Exercise goal: Copy out all the data, word for word.

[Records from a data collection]
---

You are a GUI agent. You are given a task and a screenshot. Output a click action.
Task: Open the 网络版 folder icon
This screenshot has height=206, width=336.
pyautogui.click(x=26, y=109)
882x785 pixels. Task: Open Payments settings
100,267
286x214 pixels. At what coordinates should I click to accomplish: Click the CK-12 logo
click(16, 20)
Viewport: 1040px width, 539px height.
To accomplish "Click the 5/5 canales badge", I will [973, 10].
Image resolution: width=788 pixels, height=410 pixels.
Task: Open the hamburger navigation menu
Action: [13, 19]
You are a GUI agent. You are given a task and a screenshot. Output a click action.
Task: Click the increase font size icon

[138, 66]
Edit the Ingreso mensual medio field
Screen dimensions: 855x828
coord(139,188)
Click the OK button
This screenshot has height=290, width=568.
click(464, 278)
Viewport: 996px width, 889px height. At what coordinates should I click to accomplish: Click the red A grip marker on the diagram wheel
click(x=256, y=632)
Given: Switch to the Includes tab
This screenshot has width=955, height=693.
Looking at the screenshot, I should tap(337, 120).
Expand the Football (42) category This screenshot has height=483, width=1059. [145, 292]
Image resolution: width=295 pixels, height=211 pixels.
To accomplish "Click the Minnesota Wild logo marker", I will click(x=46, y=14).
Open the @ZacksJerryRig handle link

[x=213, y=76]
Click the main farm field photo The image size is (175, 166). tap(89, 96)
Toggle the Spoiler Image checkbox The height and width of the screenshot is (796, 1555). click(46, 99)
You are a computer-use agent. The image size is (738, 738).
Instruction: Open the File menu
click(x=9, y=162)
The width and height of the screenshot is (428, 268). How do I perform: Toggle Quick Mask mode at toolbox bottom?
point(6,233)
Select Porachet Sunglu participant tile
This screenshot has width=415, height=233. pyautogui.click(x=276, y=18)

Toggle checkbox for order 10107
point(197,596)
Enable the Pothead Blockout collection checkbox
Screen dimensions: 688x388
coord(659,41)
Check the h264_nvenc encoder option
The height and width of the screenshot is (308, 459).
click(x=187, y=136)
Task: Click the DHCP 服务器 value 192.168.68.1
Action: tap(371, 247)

---

Written solution:
You are a GUI agent. You are given a task and a screenshot. Output a click action.
Task: Open the 网络版 folder icon
This screenshot has height=206, width=336.
pyautogui.click(x=26, y=109)
882x785 pixels. Task: Open Payments settings
100,267
286x214 pixels. At what coordinates should I click to accomplish: Click the CK-12 logo
click(16, 20)
Viewport: 1040px width, 539px height.
To accomplish "Click the 5/5 canales badge", I will [973, 10].
Image resolution: width=788 pixels, height=410 pixels.
Task: Open the hamburger navigation menu
Action: [13, 19]
You are a GUI agent. You are given a task and a screenshot. Output a click action.
Task: Click the increase font size icon

[138, 66]
Edit the Ingreso mensual medio field
Screen dimensions: 855x828
coord(139,188)
Click the OK button
This screenshot has height=290, width=568.
click(464, 278)
Viewport: 996px width, 889px height. At what coordinates should I click to accomplish: Click the red A grip marker on the diagram wheel
click(x=256, y=632)
Given: Switch to the Includes tab
This screenshot has width=955, height=693.
Looking at the screenshot, I should tap(337, 120).
Expand the Football (42) category This screenshot has height=483, width=1059. [145, 292]
Image resolution: width=295 pixels, height=211 pixels.
To accomplish "Click the Minnesota Wild logo marker", I will click(x=46, y=14).
Open the @ZacksJerryRig handle link

[x=213, y=76]
Click the main farm field photo The image size is (175, 166). tap(89, 96)
Toggle the Spoiler Image checkbox The height and width of the screenshot is (796, 1555). click(46, 99)
You are a computer-use agent. The image size is (738, 738).
Instruction: Open the File menu
click(x=9, y=162)
The width and height of the screenshot is (428, 268). How do I perform: Toggle Quick Mask mode at toolbox bottom?
point(6,233)
Select Porachet Sunglu participant tile
This screenshot has width=415, height=233. pyautogui.click(x=276, y=18)

Toggle checkbox for order 10107
point(197,596)
Enable the Pothead Blockout collection checkbox
Screen dimensions: 688x388
coord(659,41)
Check the h264_nvenc encoder option
The height and width of the screenshot is (308, 459).
click(x=187, y=136)
Task: Click the DHCP 服务器 value 192.168.68.1
Action: tap(371, 247)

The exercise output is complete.